> [Given instruction]: Rewrite the lines of the listing as a numbered list, starting at the line containing "The width and height of the screenshot is (2576, 728)." and ending at the line containing "center [458, 319].". Leave out any blank lines.

Stored records:

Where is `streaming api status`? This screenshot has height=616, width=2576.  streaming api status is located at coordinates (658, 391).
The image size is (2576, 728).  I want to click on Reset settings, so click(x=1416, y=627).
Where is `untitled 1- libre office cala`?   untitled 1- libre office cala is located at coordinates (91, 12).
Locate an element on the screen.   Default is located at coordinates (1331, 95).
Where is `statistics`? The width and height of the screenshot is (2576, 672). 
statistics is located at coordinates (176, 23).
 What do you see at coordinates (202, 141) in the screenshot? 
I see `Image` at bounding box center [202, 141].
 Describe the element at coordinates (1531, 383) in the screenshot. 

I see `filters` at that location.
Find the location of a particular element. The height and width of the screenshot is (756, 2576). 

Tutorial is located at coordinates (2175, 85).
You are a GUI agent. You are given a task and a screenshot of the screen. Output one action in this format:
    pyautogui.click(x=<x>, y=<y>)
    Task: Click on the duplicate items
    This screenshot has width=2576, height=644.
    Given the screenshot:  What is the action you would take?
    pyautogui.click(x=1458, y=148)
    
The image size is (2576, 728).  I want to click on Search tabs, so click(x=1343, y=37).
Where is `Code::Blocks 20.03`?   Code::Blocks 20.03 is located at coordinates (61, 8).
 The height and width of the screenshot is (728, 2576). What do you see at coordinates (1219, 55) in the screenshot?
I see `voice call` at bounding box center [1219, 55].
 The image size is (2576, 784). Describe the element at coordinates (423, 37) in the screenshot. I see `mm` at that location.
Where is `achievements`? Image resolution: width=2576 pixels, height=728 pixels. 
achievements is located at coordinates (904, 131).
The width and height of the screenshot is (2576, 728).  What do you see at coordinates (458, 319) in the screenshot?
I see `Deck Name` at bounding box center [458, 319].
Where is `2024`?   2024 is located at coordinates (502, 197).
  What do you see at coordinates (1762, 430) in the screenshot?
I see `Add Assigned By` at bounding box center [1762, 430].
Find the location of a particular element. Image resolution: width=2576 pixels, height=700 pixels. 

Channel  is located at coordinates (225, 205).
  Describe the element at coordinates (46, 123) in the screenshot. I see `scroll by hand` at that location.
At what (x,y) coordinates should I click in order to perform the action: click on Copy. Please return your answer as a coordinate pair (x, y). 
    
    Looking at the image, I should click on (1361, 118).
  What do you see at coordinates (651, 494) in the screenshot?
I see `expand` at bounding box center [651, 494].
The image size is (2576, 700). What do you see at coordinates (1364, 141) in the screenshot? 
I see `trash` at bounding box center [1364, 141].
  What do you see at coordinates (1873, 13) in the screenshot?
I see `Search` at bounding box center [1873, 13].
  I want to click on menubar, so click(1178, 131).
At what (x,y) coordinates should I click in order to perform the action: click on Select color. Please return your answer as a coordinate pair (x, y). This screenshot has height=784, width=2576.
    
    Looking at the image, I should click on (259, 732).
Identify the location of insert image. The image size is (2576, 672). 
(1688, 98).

> [Written reply]:
1. The width and height of the screenshot is (2576, 728).  What do you see at coordinates (458, 319) in the screenshot?
2. I see `Deck Name` at bounding box center [458, 319].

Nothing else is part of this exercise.